On May 13, 1882 Sokon Matsumura sent a makimono (hand written scroll) to his student, Ryosei Kuwae. In this letter Matsumura’s writings imply a relation between warrior ethics, social science, and Confucian ethics. On the topic of martial arts, Matsumura states there are three main areas of understanding:
Gukushi No Bugei (Martial Arts of Intelligence)
Meimoko No Bugei (Martial Arts Without Self-Control)
Budo No Bugei (True Martial Way)
The first refers to having the technical knowledge of martial arts but without any real understanding. The second refers to a person who has the physical understanding of martial arts and can defeat other men in a fight. These people are violent and dangerous and have no self-control. The last case refers to the true way of the warrior. In the martial way, at its purest form, a person has the physical understanding, is powerful, and has a strong sense of loyalty prohibiting them from doing anything unnatural or contrary to nature.
From Bugei to Budo
Matsumura speaks of budo (the martial way) in similar fashion as bushido (way of the warrior, commonly called the code of the samurai). However, he seems to distinguish a difference here. Rather than suggesting that warriors (bushi) have correct way of behaving (do), he says that the martial arts have a correct way to be understood and learned. Matsumura explains that there are seven virtues of Bu (Military Mind):
1. Bu prohibits violence
2. Bu keeps discipline in soldiers
3. Bu keeps control among the population
4. Bu spreads virtue
5. Bu gives a peaceful heart
6. Bu helps keep peace between people
7. Bu makes people or a nation prosperous
The letter additionally has Matsumura’s belief that, the warrior who practices Budo No Bugei will wait for the enemy to defeat himself. He says that, “maturity promotes harmony and that a master of the martial arts should stay away from violence, deal well with people, be self-confident, keep peace with people and accrue wealth.”
The Do in Karate-Do
Sokon Matsumura was renowned for his knowledge of “bujutsu”. Bujutsu is “the classical martial arts of Japan, also called the bugei. The bujutsu are distinguished from the budo by their more ancient roots and by their emphasis on actual combat” (Lowery 1985).
By expressing his wish for his students to begin focusing on the ethical code, and not entirely on the combative nature of fighting, Matsumura began the transition from Te or Tode to Karate-Do (The Way of the Open Hand).

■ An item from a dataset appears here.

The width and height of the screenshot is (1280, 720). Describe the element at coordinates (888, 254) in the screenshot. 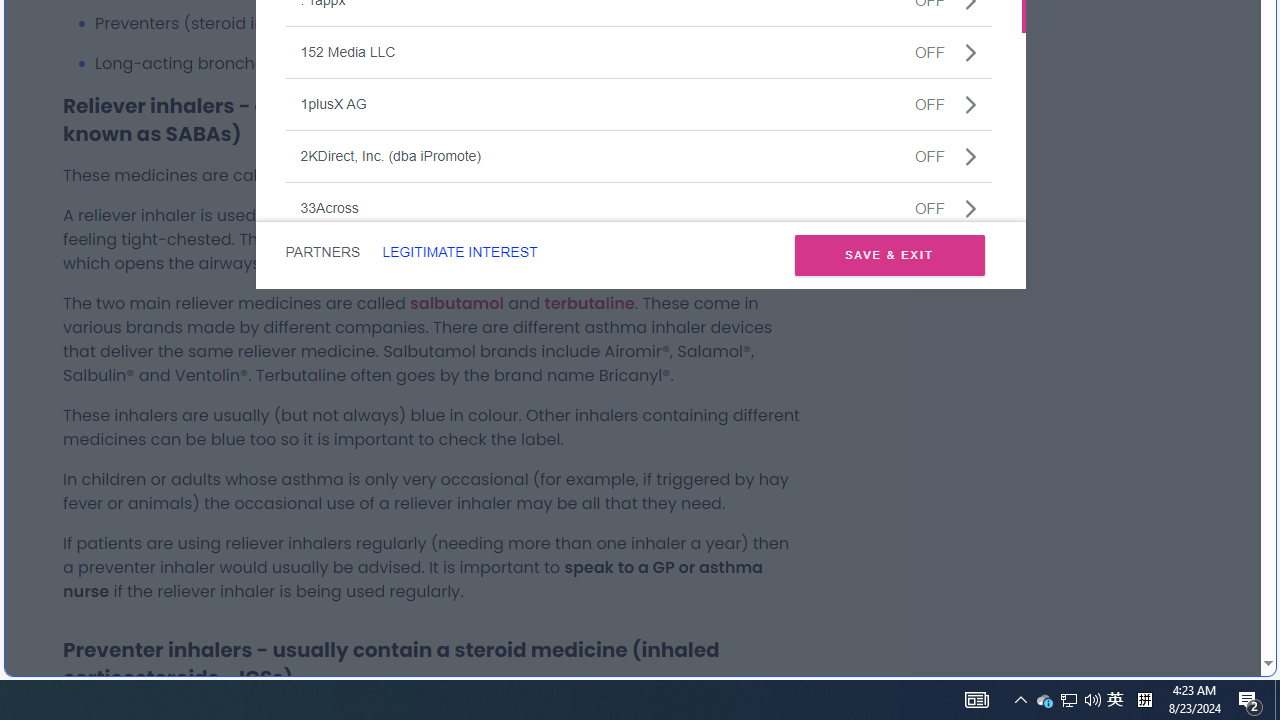

I see `'SAVE & EXIT'` at that location.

For hundreds of years the Okinawian people had studied Te, but there had never been a concept of Te-Do “The Way of the Hand”. People were studying a system of defense without directly attaching moral behavior to it. Matsumura’s emphasis on these morals was extremely responsible for the change that caused people to instead study Karate-Do, which was self-defense with inseparable guidelines.
The next big step was acknowledging that these morals are inseparable from karate. This came when Yatsune Itosu wrote the Ten Precepts of Tode.